Question: Number of Transcripts in GRCh38
boyu9310 wrote:

I downloaded several canonical GRCh38 gtf files, but I found the number of transcripts are different in each gtf. I was hoping to find one with 198838 transcripts. Does anyone know where I could find a list showing the number of transcripts as to each version of canonical gtf file?

Edit: I have found that on the website of GenCode, there is a summary of transcripts number GenCode_summary. Also, in Ensembl, there is another series of annotation. How could I find one annotation file with a specific number of transcripts? As I said, 198838 transcripts?

Why are you looking for an annotation with exactly 198838 transcripts?

That's roughly the number of genes identified by GENCODE, but it includes upward of 40,000 pseudogenes and many more dozens of 1000s of transcripts that undergo nonsense mediated decay.
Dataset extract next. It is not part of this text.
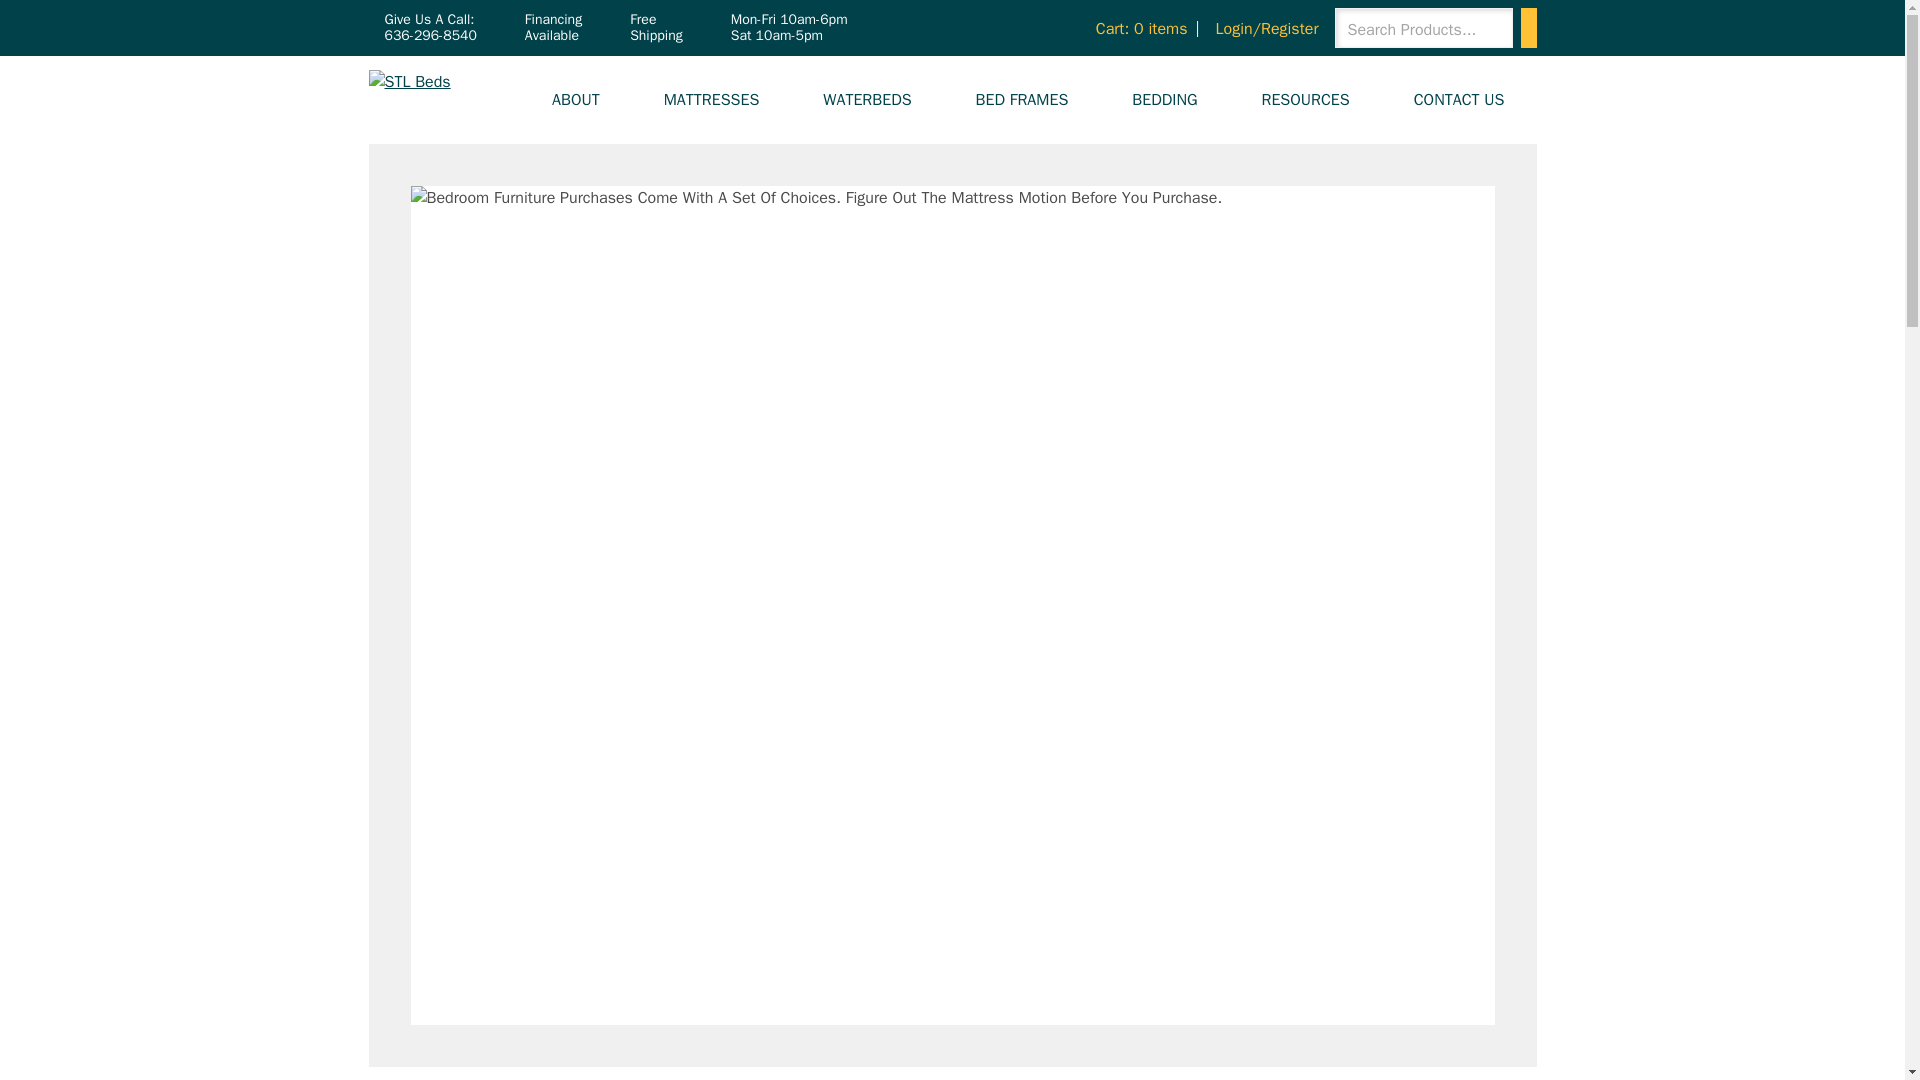  I want to click on About, so click(576, 100).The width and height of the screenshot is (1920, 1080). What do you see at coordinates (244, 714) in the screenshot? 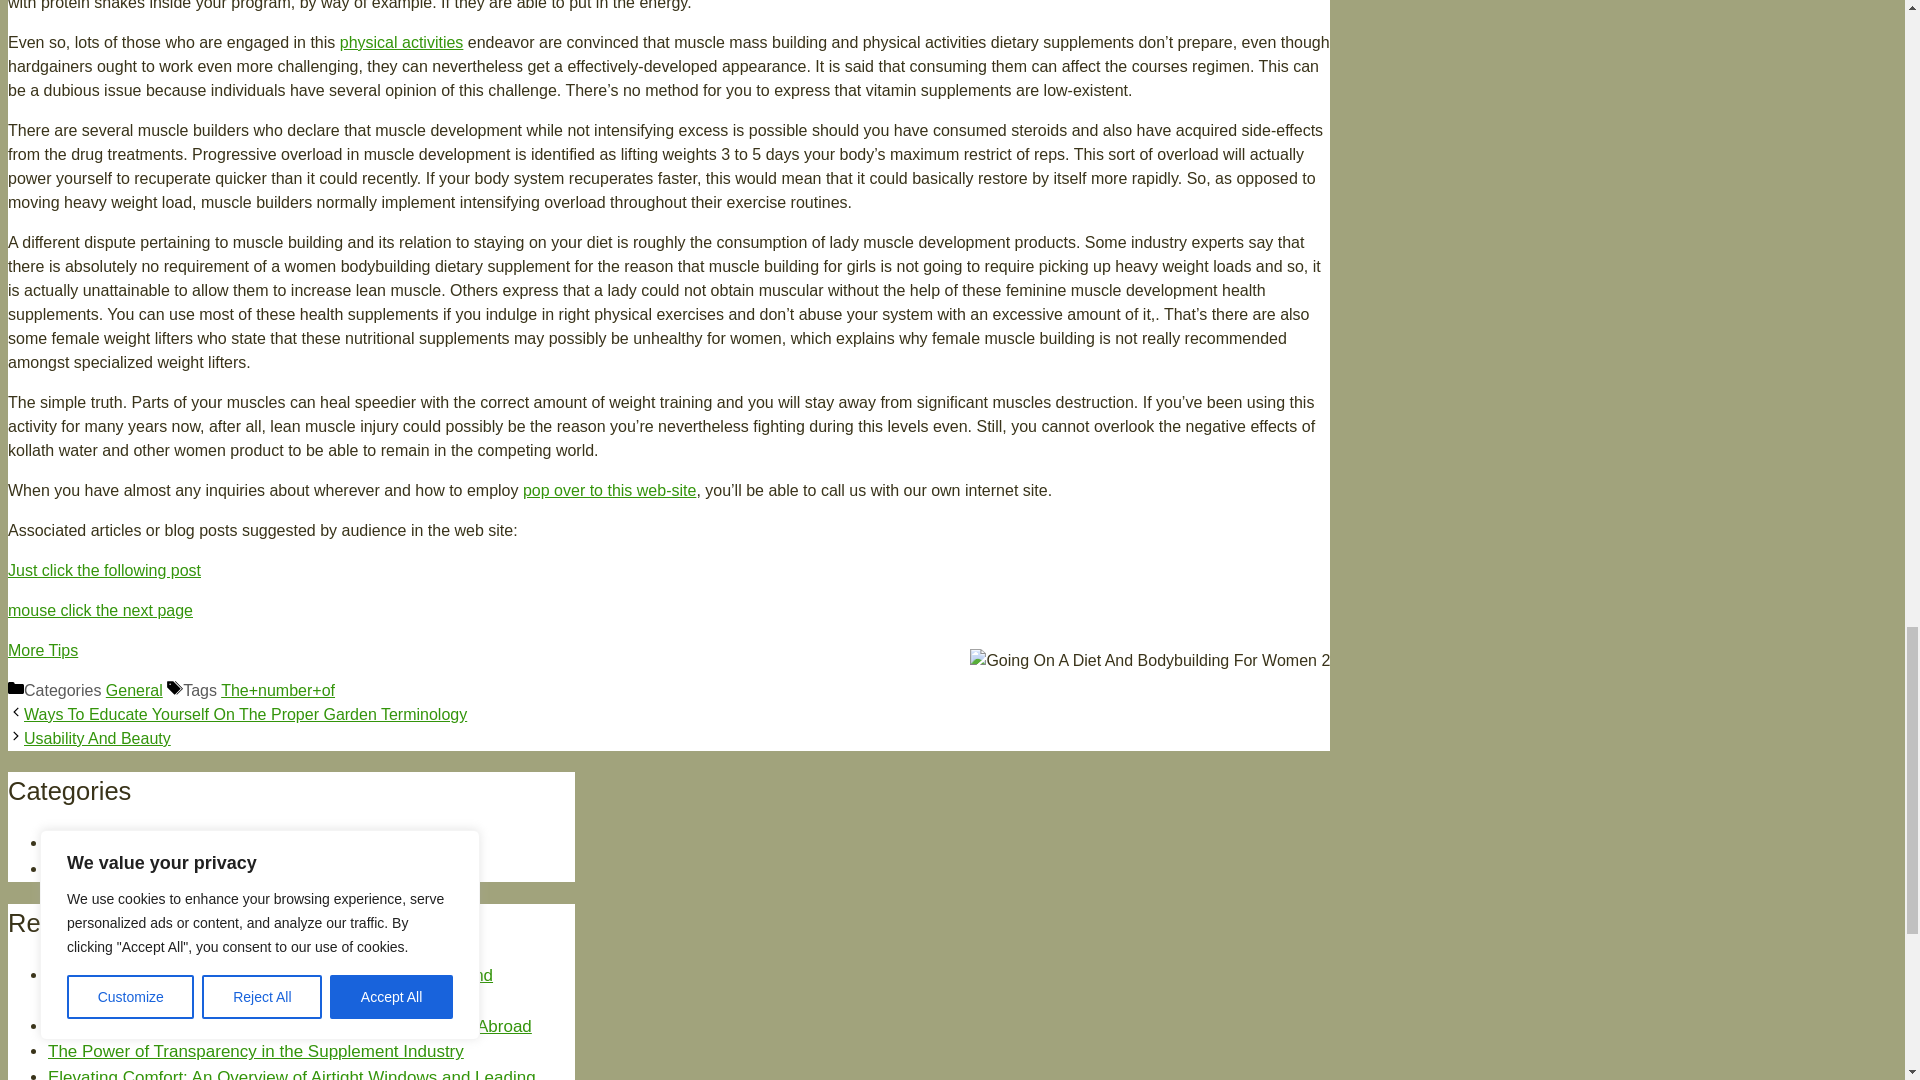
I see `Ways To Educate Yourself On The Proper Garden Terminology` at bounding box center [244, 714]. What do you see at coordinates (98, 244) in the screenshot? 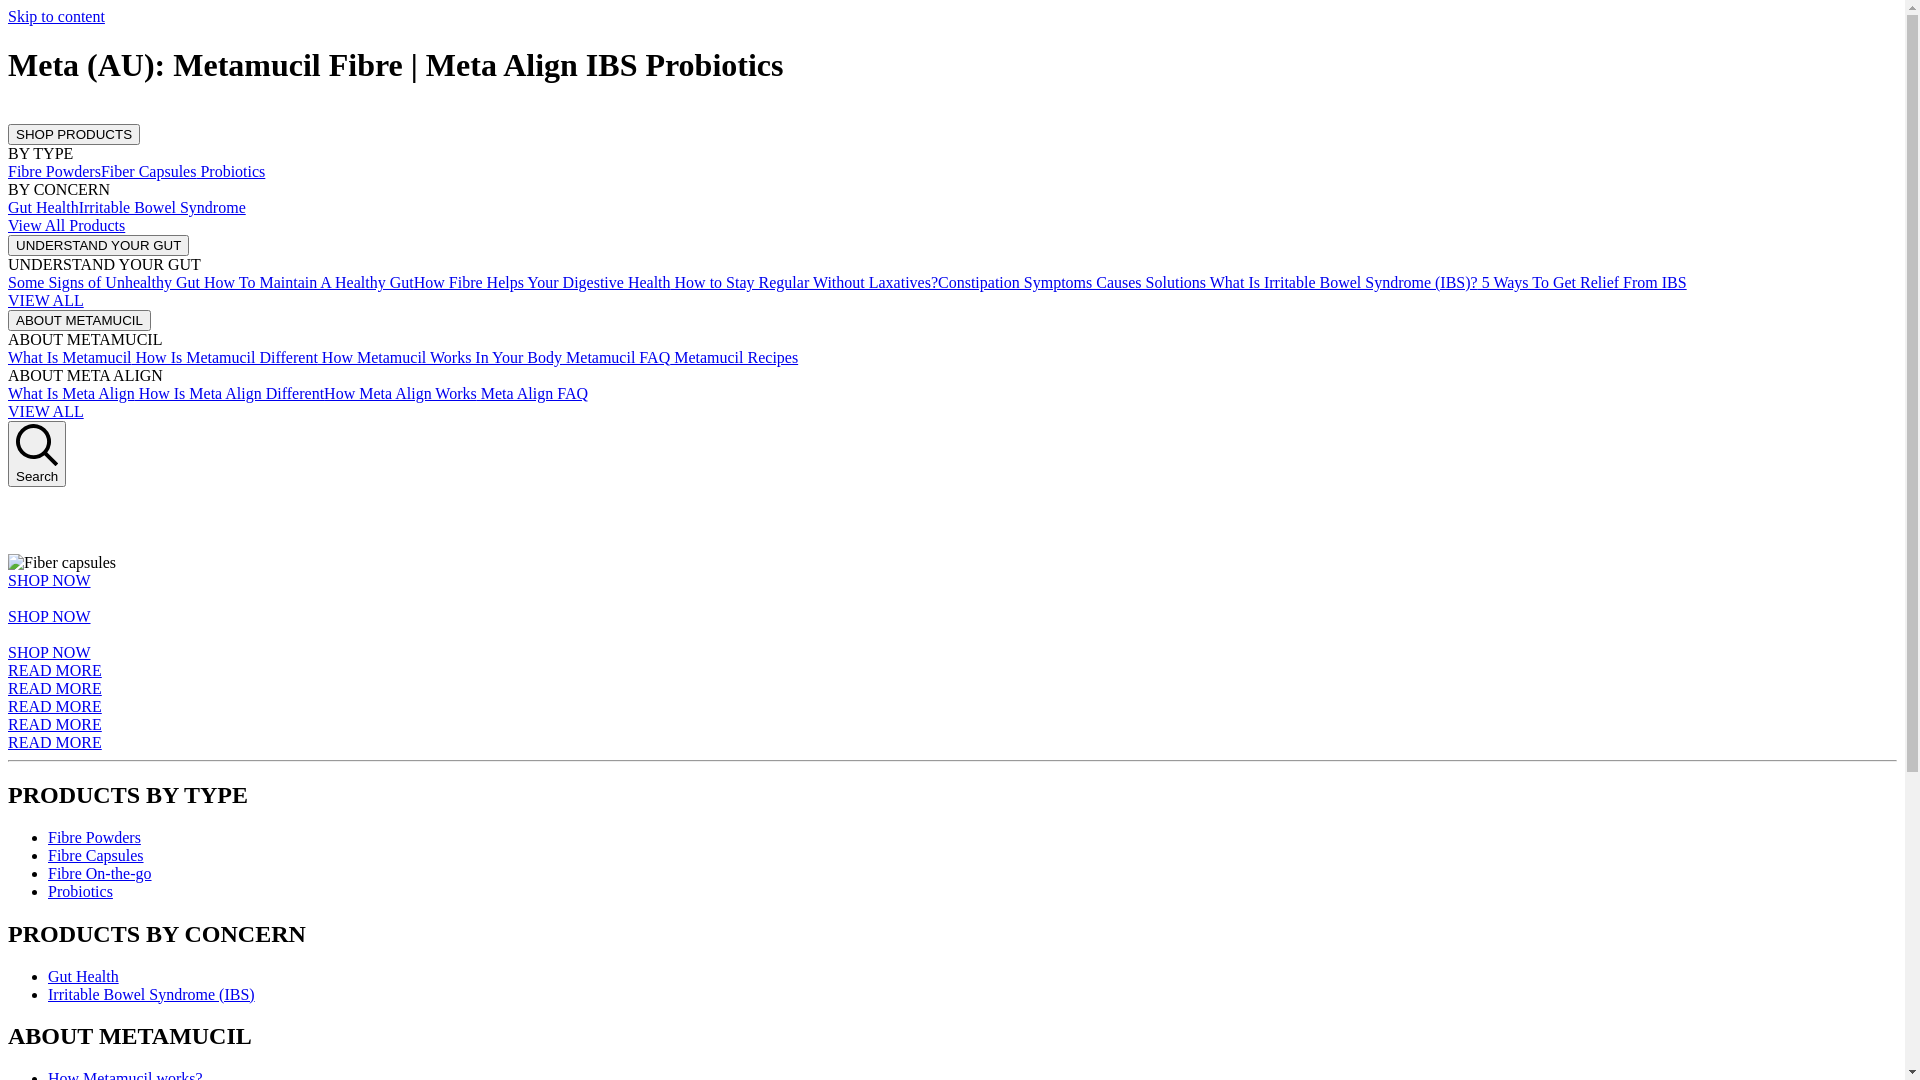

The last time that I did a RNA-seq experiment with Kallisto, I used the GENCODE FASTA v24 as reference and it had 199,170 transcripts, which includes all genes and known transcript isoforms. Here's a direct link to the listing (on my box dot com page), in case you're interested:

On the archives of Ensembl ( ) you can find old versions. In each case you can find under "More information and statistics" link for human genome detailed breakdown of the number of different features in particular assembly. An example from Jul2015 is here: None of the assemblies I've quickly checked had exactly 198838 transcripts (some had it close, but not equal to that number).

Thanks so much for the reply. I just found that there were some problems using Tablemaker to process. The number of transcripts in the Tablemaker output is not consistent with the reference annotation.

UK, Hinxton, EMBL-EBI
Denise - Open Targets4.6k wrote:

GENCODE calculates their stats taking into account the reference chromosomes only (check their README_stats.txt for the details), whereas the Ensembl provides the stats for reference chromosomes plus alternate sequences (haplotypes and patches).

If you go to the the Ensembl annotation page for human, you will see that their latest annotation "also includes 261 alt loci scaffolds, mainly in the LRC/KIR complex on chromosome 19 (35 alternate sequence representations) and the MHC region on chromosome 6 (7 alternate sequence representations)".

Your GENCODE v24 is on GRCh38.p5 (5th patched version of GRCh38) and the Ensembl annotation on GRCh38.p5 is available on their release 84. Ensembl reports 199,184 and the higher number is because of the transcripts annotated on the patches.

If you download the Homo_sapiens.GRCh38.84.gtf.gz from the Ensembl FTP release 84, you should be able to get the same numbers as the .gtf contains the annotation on the reference chromosomes, without patches and haplotypes.

Thank you so much! I found the information I needed. And I traced back to the annotation file used while running cufflinks. It seems that there's some mistake during either cufflinks or Tablemaker processing, which caused duplicated transcript names in a file. (Using Stringtie to process will not have this issue). And by filtering out these duplicated transcripts, they are the same as the reference.

Just looking for a small cross verification. The number of transcripts is 199184; what is the number of genes in this build? Is it 60675? So after read assignment with FeatureCounts/Stringtie I expect to get count for 60675 genes?